Thanks for hadron's link. 
 My method is almost the same as the Note.






 large photo

 Another view:
 As the arrow point, distance between HS and transisor's leg is about 1mm to avoid shorting.




 large photo



 Temperature of HS is about 60~65℃, and DC-offset is within ±3mV even though without DC-Servo.


----------



## kevin gilmore

The start of the dynomite power supply

http://gilmore.chem.northwestern.edu/dynomiteps.jpg

 +/-40 volts first stage power supply at 4 amperes each.
 In a 17 x 14 x 5 chassis. Already weighs in at 25 lbs...


----------



## intlplby

wow that is big....... any guesses as to when it will be finalized

 so many DIY projects on here 

 phils new tube project and M^2

 btw next you can change it to Monsieur Stax or Signore Stax


----------



## kevin gilmore

Thats just the power supply. The amp is in another box.
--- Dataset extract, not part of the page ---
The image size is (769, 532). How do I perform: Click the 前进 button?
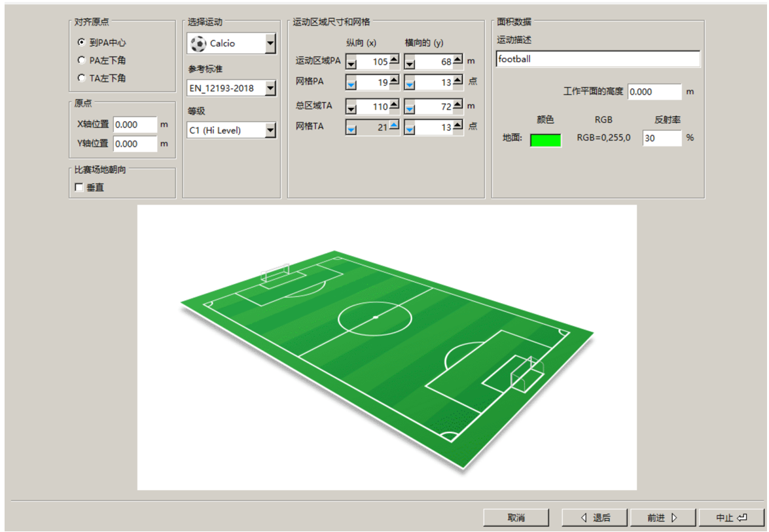pyautogui.click(x=662, y=518)
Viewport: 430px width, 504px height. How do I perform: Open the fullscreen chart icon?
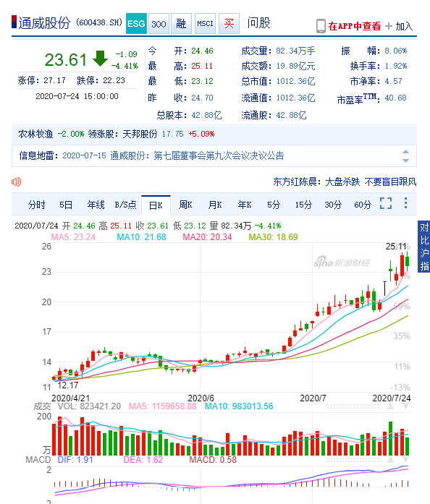tap(386, 203)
 Many parts have not come in yet. Especially the amphenol umbilical
 connectors and the techflex. WBT chassis mount connectors not
 here yet either.

 Wait till you see the blue laser diode that will be used to light the
 glass power button. Very retro.


----------



## eric343

Quote:


  Originally Posted by *kevin gilmore* 
_Wait till you see the blue laser diode that will be used to light the
 glass power button. Very retro._

 

I didn't know blue laser diodes were available, especially usable ones. How did you get your hands on one?!


----------



## sft




----------



## strohmie

Is that reddish rectangular cap a Wima MKP10? I was thinking about replacing the ones I have on the board now with one of those just for the sake of emptying my wallet a bit more.


----------



## sft

It's WIMA MKS4.


----------



## sft

Hi! Kevin, 

 I can't decide which version is "better" for dynomite(or dynamite; dynamight 
	

	
	
		
		

		
		
	


	




 )

 1)similar to Headwize project
 2)four all the same amp ckt. (I've XLR source)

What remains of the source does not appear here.